Специалисты ESET выявили значительный рост атак с использованием шифровальщика AceCryptor во втором полугодии 2023 года. Инструмент позволяет хакерам незаметно внедрять вредоносное ПО в обход антивирусов.

Исследователи на протяжении нескольких лет отслеживали деятельность AceCryptor и отметили, что последняя кампания отличается от предыдущих тем, что атакующие расширили ассортимент встроенного вредоносного кода.

За первые 6 месяцев 2023 года было атаковано около 13 000 жертв с помощью AceCryptor. Однако к концу года количество обнаруженных угроз выросло более чем в 3 раза, охватив свыше 42 000 пользователей.

В первой половине 2023 года наибольшее количество атак с использованием AceCryptor пришлось на Перу, Мексику, Египет и Турцию, причем в Перу было зафиксировано наибольшее количество атак — 4 700. Во второй половине года основной удар пришёлся на Европу, особенно пострадала Польша, где было предотвращено более 26 000 атак.

AceCryptor традиционно использовался в сочетании с инструментом удаленного наблюдения Remcos (Rescoms) и загрузчиков SmokeLoader, а также предназначен для распространения вымогательского ПО STOP и инфостилера Vidar.

Цепочка заражения Remcos

Исследователи обнаружили, что атаки в разных странах имеют свои особенности. Так, в Украине использовался SmokeLoader, а в Польше, Словакии, Болгарии и Сербии — Remcos. Целью кампании является сбор учетных данных аккаунтов электронной почты и браузера для дальнейших атак против целевых компаний.

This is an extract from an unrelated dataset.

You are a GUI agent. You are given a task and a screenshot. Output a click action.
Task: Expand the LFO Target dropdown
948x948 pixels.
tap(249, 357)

Особое внимание в отчёте уделяется кампаниям, использующим Remcos. Во второй половине года количество атак с использованием Remcos превысило 32 000, при этом более половины из них были зафиксированы в Польше. Атаки были нацелены на бизнес и использовали различные техники обмана, включая подделку электронных адресов и использование реальных названий компаний и имен сотрудников для придания правдоподобности фишинговым письмам. Вложения в письмах содержали исполняемые файлы AceCryptor, которые при запуске активировали вредоносное ПО Remcos.

Исследователи из ESET пока не могут утверждать, планируют ли злоумышленники использовать украденные учетные данные сами или продать их другим киберпреступникам.